Very young, Carme Llorens entered the arts and crafts school of Barcelona, the Escola Massana, where she studied between 1942 and 1950. She specialized in enamel on fire with Miquel Soldevila i Valls and, along with other Soldevila's disciples, took part in what has been known as the enameler Barcelona School (Escola de Barcelona d'esmalt). She returned later to pursue jewelry studies, and met there her husband, the painter Jordi Vila i Rufas, teacher on wooden painting at the same institution.

After leaving the Massana, Llorens developed her work as a professional enameler. During her long career her style evolved from the academicism of his early works to a progressive experimentation with diverse techniques and materials, with a growing work on material textures. She participated regularly in national and international fairs, in addition to numerous personal exhibitions. Her work, common in art galleries, is present at the Design Museum of Barcelona (Museu del Disseny de Barcelona, in Catalan) and the Contemporary Enamel Museum (Museu de l'Esmalt Contemporani, at Salou), as well as in several private art collections.

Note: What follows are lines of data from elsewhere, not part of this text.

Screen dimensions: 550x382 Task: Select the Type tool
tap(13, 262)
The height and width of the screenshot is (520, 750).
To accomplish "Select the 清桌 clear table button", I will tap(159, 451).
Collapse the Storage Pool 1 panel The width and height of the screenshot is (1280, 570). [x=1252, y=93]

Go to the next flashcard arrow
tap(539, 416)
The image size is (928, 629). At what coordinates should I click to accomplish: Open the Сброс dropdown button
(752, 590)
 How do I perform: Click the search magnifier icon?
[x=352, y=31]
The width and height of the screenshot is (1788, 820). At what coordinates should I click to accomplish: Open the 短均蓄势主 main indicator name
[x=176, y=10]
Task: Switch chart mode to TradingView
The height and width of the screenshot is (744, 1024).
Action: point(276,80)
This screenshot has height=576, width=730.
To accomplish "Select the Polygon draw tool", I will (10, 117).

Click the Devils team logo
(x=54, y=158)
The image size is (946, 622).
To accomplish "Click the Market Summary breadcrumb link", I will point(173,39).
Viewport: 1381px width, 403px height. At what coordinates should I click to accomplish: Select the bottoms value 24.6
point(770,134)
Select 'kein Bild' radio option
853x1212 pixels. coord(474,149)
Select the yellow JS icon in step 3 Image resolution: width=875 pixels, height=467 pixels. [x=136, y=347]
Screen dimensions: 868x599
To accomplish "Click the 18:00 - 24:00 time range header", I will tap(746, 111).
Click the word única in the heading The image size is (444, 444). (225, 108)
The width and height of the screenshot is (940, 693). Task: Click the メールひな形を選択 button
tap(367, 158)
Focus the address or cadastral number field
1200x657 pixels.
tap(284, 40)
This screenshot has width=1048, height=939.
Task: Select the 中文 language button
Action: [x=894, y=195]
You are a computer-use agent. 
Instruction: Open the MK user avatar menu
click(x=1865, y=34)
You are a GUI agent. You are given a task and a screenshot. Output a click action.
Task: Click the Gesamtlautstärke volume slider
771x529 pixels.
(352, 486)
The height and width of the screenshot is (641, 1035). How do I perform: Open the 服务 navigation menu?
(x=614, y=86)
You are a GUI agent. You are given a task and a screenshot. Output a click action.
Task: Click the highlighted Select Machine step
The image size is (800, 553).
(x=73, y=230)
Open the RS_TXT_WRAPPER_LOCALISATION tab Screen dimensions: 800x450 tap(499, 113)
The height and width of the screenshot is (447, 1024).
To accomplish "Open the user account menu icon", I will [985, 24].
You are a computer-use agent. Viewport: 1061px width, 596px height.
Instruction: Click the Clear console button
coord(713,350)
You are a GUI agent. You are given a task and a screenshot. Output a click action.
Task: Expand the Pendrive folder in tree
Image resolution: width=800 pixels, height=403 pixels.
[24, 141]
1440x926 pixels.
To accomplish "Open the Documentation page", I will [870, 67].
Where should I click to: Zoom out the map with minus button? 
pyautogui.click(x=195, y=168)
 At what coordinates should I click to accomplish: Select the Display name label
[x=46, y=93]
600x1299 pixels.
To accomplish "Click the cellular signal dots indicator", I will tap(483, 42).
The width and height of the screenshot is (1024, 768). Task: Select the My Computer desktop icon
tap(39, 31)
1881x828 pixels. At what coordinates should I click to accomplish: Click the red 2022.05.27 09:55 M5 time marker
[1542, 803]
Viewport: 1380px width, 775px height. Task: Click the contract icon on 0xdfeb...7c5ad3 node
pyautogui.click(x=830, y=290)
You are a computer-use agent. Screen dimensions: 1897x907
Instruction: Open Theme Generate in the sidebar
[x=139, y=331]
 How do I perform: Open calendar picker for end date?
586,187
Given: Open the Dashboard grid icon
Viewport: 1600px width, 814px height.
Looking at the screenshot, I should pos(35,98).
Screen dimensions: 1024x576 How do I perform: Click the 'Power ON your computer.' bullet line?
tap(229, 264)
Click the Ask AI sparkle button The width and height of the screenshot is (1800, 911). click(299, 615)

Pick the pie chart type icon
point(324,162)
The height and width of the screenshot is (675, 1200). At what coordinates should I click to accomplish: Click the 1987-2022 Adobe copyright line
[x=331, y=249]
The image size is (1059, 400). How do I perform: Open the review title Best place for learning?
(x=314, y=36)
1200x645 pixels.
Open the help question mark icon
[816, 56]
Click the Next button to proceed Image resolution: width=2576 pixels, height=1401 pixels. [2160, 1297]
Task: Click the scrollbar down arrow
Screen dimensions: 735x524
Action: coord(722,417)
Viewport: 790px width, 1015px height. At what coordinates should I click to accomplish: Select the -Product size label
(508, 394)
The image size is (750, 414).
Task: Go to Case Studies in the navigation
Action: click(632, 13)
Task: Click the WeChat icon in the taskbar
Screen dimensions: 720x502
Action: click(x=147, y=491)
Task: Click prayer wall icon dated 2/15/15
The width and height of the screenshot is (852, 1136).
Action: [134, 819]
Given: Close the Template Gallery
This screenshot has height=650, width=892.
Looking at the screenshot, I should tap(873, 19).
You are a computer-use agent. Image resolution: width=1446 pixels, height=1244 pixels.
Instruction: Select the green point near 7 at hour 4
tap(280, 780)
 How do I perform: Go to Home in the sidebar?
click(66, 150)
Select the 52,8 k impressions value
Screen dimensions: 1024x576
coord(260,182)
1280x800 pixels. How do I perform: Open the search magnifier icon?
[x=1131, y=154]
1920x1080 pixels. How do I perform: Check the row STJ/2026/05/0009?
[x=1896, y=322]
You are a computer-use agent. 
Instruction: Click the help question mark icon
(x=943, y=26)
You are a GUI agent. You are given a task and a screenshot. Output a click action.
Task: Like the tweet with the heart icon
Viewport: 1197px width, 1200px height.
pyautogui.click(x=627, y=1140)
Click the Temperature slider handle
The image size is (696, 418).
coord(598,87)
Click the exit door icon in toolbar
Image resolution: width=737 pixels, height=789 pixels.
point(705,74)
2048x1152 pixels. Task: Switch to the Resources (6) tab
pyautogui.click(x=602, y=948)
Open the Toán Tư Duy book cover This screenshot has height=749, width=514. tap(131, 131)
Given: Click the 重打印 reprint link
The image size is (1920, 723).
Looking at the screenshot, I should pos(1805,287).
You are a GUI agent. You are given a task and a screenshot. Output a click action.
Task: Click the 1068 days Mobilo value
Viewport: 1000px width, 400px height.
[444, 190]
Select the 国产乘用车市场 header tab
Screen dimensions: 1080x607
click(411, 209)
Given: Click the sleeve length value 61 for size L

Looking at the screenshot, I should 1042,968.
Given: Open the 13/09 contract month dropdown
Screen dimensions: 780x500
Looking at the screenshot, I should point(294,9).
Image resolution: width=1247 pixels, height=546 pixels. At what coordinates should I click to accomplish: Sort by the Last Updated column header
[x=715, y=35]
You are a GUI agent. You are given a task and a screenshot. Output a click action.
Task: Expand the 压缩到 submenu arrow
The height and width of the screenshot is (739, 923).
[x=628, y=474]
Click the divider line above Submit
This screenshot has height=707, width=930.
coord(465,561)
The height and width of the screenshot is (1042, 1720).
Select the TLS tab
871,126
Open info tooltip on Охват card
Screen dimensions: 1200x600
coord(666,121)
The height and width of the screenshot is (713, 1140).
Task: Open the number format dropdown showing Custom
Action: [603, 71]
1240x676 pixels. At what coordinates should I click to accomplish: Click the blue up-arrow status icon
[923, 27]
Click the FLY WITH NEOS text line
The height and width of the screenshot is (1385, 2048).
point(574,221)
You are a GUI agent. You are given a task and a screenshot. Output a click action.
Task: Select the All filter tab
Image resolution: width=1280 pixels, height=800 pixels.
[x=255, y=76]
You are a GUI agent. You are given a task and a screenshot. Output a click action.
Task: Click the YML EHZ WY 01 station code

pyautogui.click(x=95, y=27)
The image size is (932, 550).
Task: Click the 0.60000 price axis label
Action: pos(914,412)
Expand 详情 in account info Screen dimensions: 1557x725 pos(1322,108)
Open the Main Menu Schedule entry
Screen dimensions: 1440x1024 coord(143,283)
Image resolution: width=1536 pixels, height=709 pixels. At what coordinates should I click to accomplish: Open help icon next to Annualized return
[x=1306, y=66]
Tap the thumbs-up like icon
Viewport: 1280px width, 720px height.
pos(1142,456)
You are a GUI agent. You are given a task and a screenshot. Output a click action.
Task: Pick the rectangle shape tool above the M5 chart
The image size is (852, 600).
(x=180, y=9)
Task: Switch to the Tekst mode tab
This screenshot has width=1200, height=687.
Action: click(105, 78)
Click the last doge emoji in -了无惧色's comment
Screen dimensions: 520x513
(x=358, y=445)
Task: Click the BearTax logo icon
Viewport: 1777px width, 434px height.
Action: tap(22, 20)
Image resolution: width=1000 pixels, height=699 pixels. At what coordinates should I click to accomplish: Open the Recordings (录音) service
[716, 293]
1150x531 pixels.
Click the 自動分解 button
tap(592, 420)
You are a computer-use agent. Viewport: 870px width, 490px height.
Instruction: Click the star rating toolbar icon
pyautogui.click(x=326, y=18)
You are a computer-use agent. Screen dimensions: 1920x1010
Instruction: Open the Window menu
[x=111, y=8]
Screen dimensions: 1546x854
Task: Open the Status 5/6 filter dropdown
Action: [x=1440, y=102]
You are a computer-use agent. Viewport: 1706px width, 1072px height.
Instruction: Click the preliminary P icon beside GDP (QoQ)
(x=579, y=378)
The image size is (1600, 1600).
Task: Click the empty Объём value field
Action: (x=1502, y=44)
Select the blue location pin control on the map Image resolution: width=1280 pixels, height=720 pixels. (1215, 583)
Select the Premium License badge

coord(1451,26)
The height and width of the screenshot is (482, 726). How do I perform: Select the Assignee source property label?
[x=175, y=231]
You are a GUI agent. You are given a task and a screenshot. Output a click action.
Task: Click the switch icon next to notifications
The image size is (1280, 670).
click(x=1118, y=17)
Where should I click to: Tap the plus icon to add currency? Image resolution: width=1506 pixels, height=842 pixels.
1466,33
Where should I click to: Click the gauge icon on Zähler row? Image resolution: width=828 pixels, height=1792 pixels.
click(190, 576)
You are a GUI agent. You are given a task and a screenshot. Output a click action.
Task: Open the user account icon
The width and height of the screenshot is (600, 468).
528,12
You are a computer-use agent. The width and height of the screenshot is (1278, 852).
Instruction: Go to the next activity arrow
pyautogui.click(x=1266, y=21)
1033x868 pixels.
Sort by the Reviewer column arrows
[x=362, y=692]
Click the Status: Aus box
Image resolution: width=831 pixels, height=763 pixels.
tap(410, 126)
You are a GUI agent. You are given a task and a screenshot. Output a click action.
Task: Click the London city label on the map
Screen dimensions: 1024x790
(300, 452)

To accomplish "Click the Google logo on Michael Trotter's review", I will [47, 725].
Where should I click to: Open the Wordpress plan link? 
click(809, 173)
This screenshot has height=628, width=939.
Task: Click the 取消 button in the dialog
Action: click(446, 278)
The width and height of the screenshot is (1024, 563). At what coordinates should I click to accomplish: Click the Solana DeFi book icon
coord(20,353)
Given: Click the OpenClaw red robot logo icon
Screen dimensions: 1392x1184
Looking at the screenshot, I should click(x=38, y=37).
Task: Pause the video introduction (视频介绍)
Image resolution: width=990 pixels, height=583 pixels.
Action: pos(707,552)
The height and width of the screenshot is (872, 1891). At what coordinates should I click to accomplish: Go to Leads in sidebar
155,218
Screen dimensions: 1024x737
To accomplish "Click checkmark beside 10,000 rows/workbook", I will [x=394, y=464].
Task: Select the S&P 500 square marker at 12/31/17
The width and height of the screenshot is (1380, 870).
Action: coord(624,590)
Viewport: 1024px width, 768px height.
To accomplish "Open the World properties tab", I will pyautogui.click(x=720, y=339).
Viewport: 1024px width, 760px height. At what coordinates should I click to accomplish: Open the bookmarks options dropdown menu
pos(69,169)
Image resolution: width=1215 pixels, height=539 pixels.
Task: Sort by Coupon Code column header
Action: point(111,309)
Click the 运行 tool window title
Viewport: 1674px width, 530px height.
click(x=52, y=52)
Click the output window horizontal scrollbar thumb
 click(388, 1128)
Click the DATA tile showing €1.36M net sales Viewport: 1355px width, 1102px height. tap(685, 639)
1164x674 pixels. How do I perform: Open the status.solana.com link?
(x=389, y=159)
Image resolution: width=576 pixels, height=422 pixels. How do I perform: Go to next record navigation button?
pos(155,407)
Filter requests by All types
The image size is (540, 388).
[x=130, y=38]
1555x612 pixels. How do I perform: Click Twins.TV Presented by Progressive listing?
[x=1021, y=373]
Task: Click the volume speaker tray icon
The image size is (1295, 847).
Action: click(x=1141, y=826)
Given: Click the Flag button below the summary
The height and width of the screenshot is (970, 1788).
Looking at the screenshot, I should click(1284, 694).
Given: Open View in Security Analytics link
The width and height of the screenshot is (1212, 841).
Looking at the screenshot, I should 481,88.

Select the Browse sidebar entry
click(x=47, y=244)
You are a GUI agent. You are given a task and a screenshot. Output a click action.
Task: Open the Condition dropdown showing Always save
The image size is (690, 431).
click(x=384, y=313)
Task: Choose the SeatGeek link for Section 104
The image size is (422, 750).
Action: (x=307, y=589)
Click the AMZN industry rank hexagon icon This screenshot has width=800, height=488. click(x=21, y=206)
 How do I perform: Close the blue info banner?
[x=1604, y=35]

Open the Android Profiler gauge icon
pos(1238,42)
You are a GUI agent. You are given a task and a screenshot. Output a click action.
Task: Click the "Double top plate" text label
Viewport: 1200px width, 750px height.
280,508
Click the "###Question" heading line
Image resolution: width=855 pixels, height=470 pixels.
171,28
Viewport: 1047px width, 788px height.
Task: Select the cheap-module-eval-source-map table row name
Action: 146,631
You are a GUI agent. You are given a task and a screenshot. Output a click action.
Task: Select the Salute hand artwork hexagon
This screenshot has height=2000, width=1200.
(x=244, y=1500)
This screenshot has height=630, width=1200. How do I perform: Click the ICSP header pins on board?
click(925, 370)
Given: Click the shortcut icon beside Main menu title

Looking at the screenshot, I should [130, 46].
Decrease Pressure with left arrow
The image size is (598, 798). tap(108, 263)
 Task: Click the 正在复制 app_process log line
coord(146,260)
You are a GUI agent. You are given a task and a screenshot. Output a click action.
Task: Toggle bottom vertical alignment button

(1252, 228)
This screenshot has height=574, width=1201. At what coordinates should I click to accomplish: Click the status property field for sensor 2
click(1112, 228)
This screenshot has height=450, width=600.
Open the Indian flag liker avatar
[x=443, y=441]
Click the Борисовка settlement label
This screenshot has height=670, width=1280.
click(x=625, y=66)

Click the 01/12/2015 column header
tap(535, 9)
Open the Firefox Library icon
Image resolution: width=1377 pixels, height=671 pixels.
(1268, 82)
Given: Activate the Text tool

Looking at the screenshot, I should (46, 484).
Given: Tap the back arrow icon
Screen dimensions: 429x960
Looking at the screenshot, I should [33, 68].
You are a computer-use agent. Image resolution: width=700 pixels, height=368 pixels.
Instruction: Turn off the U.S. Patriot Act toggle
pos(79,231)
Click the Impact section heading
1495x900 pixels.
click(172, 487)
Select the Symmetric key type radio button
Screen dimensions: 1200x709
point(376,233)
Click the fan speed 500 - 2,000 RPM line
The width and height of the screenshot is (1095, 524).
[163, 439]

On 1 April 2020, it was announced that she died from COVID-19 during the firsts weeks of the pandemic in Spain. At the time of her death she was the dean of the Enamel Information and Diffusion Centre (Centre d'Informació i Difusió de l'Art de l'Esmalt, CIDAE, Barcelona).

== Bibliography ==
- Diccionario biográfico de artistas de Cataluña : desde la época romana hasta nuestros días dir. by J.F. Ráfols. Barcelona: Diccionario Ráfols, 1989.
- Carme Llorens: esmalts. Barcelona: CIDAE, 2010 (Saber fer).
- Jesús-Ángel Prieto Villanueva. La lluita pel reconeixement dels oficis artístics i l'Escola Massana de Barcelona: el cas dels esmalts, la ceràmica i la joieria, PhD, Barcelona: Universitat de Barcelona, May 2017.